Lines of the listing below that contain the string "Given" are to be returned.
______________________________
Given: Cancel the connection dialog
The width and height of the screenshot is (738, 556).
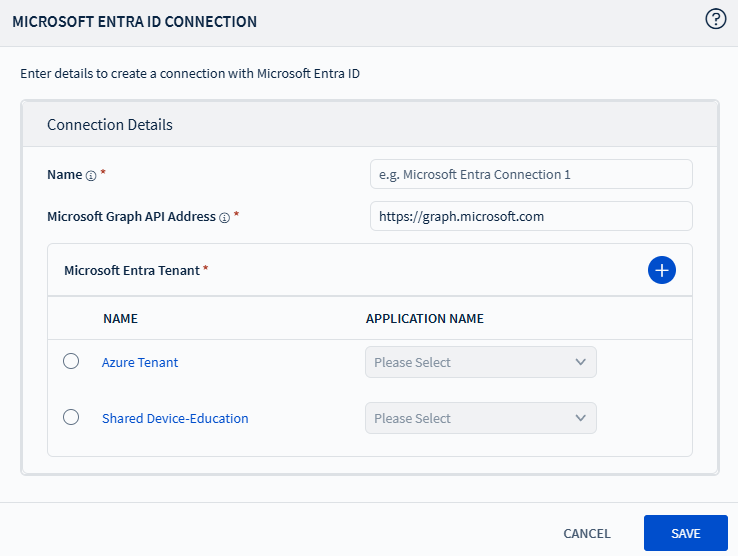Looking at the screenshot, I should pos(587,533).
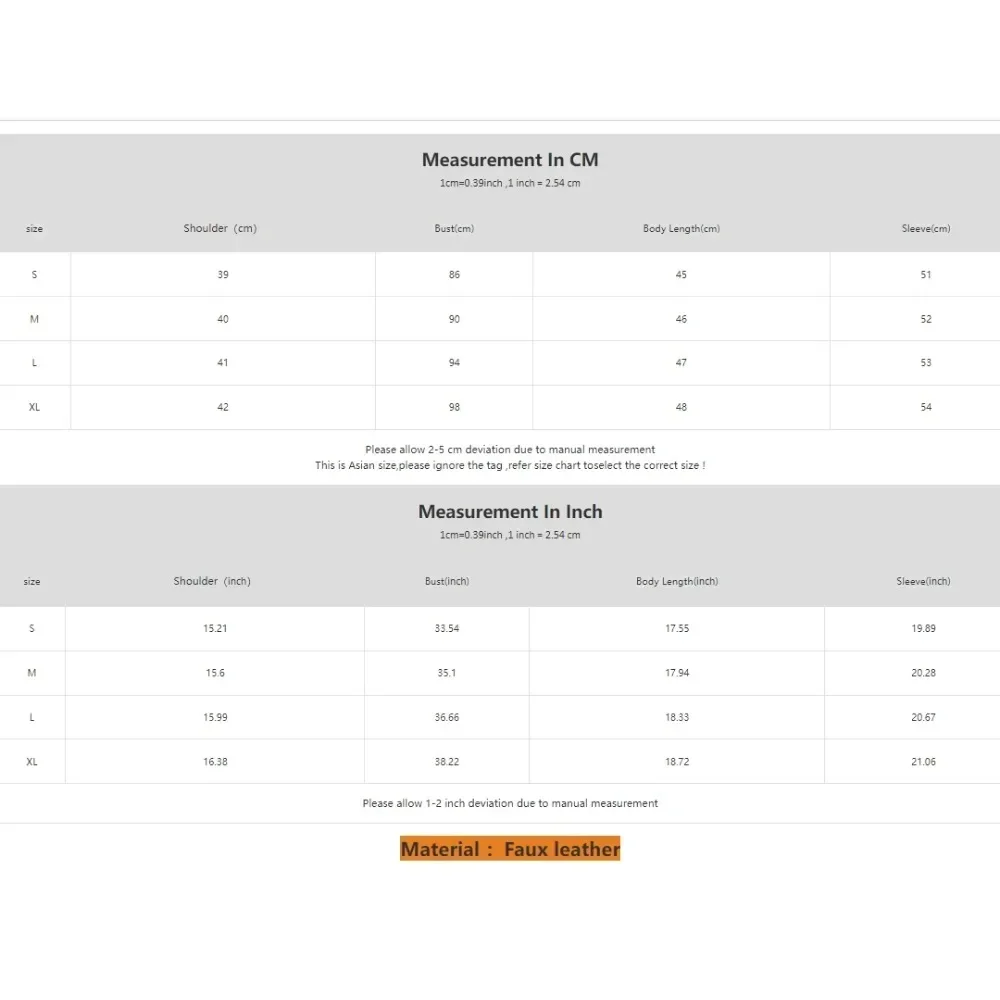Click the shoulder value 39 cell
Image resolution: width=1000 pixels, height=1000 pixels.
[x=223, y=275]
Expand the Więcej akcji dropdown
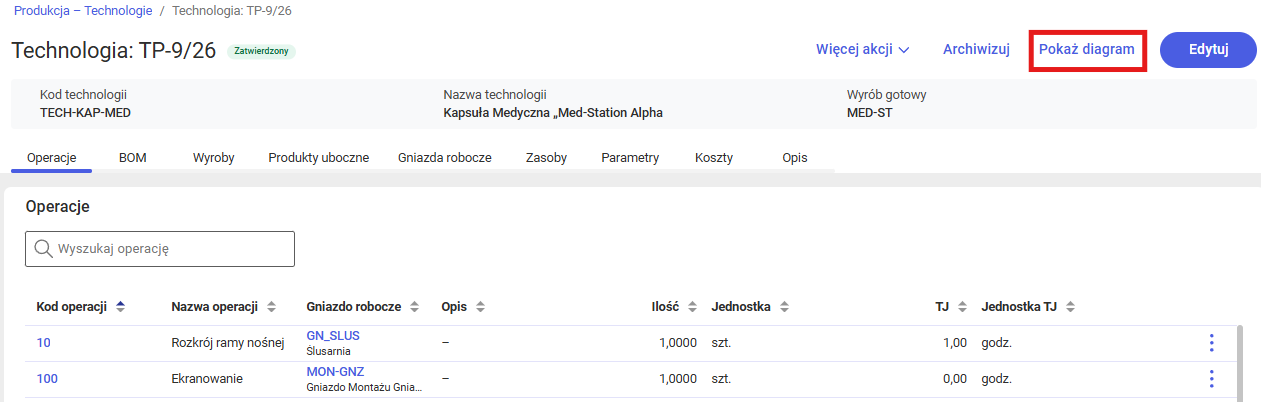The image size is (1261, 402). 861,49
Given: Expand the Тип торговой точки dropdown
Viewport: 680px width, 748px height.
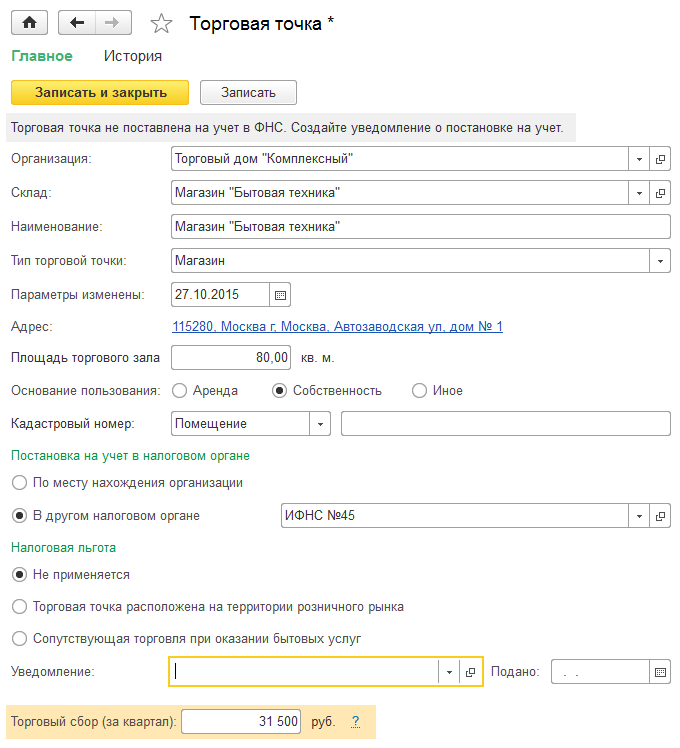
______________________________
• Response to the task
Given: Cancel the connection dialog
Given: Expand the Тип торговой точки dropdown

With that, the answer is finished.